No setor imobiliário, Castelo destaca que este ano o segmento atendido pelo programa Minha Casa Minha Vida (MCMV) deverá registrar um protagonismo ainda maior que o observado no ano passado, quando a demanda da faixa de média e alta renda ainda apresentou bons resultados, refletidos na demanda pressionada por recursos da poupança para crédito. De acordo ao Indicador Fipe-Abrainc, de janeiro a novembro de 2024 o segmento de médio e alto padrão registrou aumento de 1,9% em volume de unidades, 20,7% no valor de vendas e 9,9% em unidades lançadas.
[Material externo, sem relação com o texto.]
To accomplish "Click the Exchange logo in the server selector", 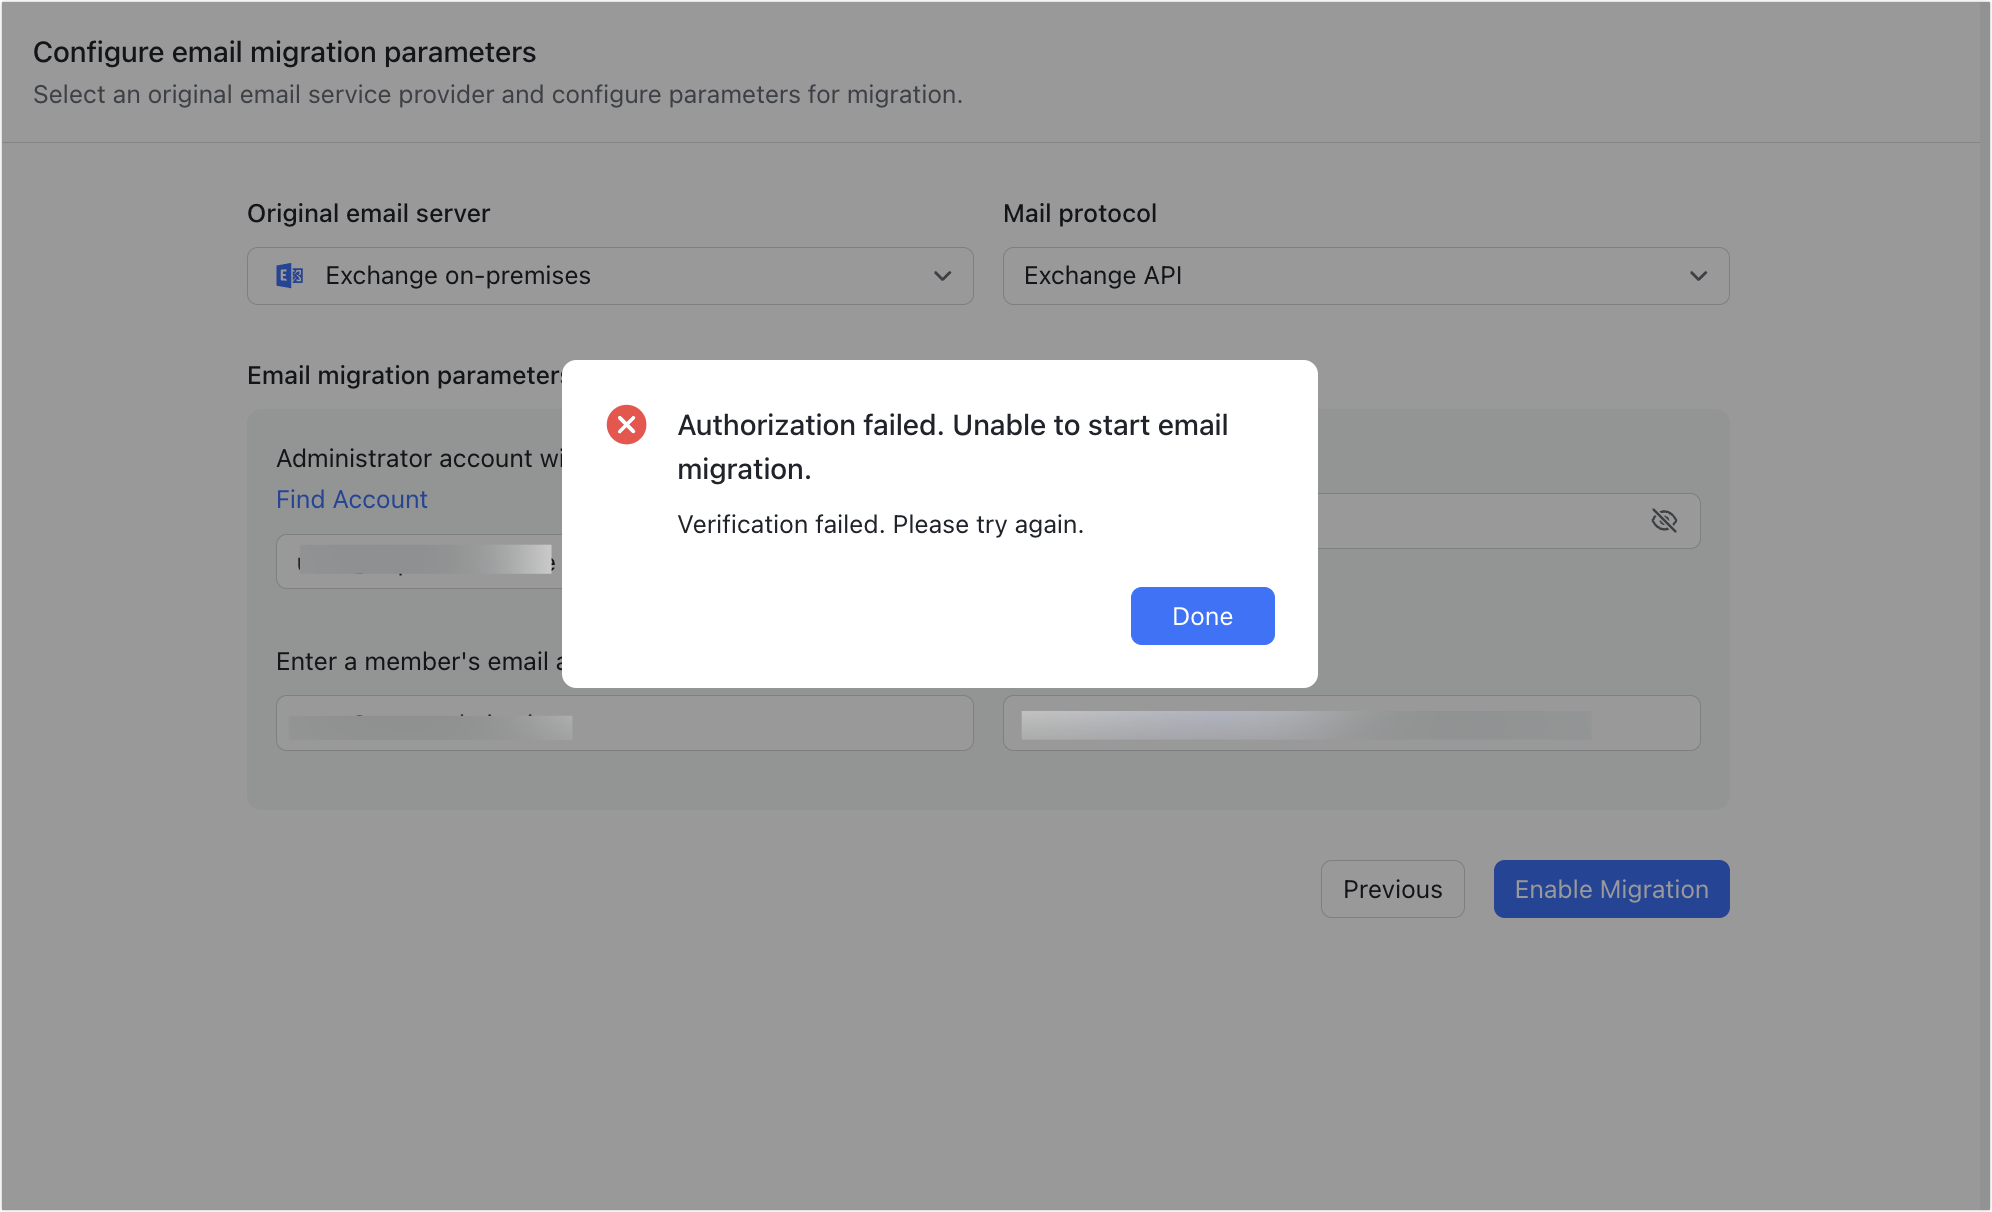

Já no Minha Casa Minha Vida (MCMV) houve alta de 23% nas unidades comercializadas, 19,2% no valor as vendas e 36,4% nos lançamentos.
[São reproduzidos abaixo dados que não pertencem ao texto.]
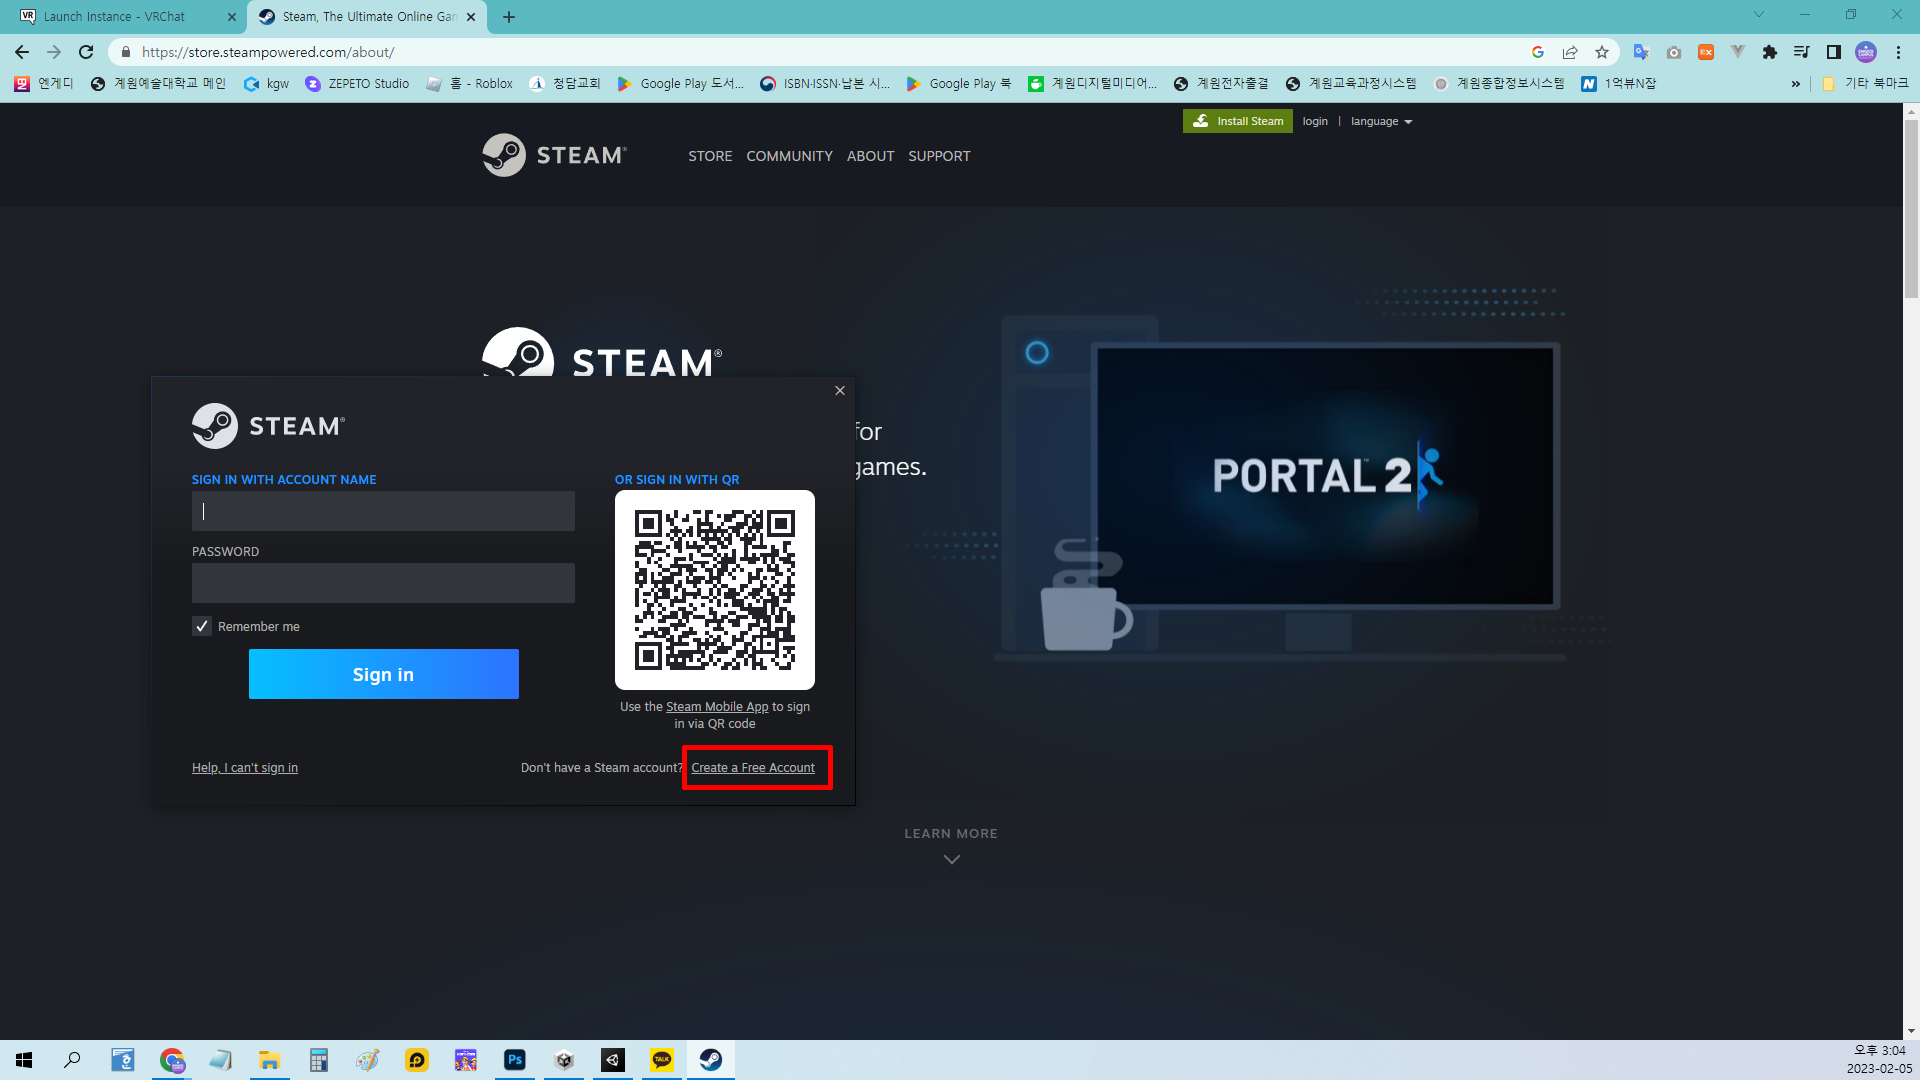Click the Steam logo in page header
The height and width of the screenshot is (1080, 1920).
554,155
Enquanto a economia desacelerou no último trimestre do ano, construção se manteve aquecida
variação % em relação ao trimestre anterior
Fonte: IBGE.
Castelo destaca que o contexto de juros elevados e a tendência de desaceleração da economia brasileira em 2025, além de piorar as condições de crédito para os tomadores – tornando-o mais caro, por um lado, e reduzindo a capacidade de pagamento das famílias em caso de perda de renda – também joga contra a principal fonte de financiamento para o segmento de média e alta renda, que é a caderneta de poupança. “Nos últimos anos, temos visto saques superando os depósitos”, lembra Castelo, apontando que juros elevados tiram competitividade da poupança como forma de investimento, e que uma eventual piora das condições financeiras das famílias também tende a comprometer sua capacidade de poupar. No ano passado, apesar de o saldo entre saques e depósitos ter sido o menor da sequência de resultados negativos observada nos últimos quatro anos, e o volume total aplicado ter registrado alta – chegando a R$ 1,03 trilhão – Castelo ressalta que ainda é um resultado que preocupa, já que ainda se trata da principal fonte de financiamento habitacional, junto ao FGTS.
Captação da Caderneta de Poupança
depósitos menos retiradas, em R$ bilhões
Fonte: Banco Central.
Fonte: ItaúBBA.
No caso do Minha Casa Minha Vida, há um orçamento atestado, garantindo o horizonte de contratações. A pesquisador do IBRE ressalta, entretanto, que medidas do governo para prover liquidez aos consumidores preocupam o mercado. A mais recente é a decisão de liberar saques do FGTS a aderentes ao saque-aniversário que forem demitidos, atingindo uma fonte de recursos vital para o programa de habitação popular, assim como, com o saque, se reduz a capacidade das famílias em lançar mão desse recurso para dar entrada em imóveis.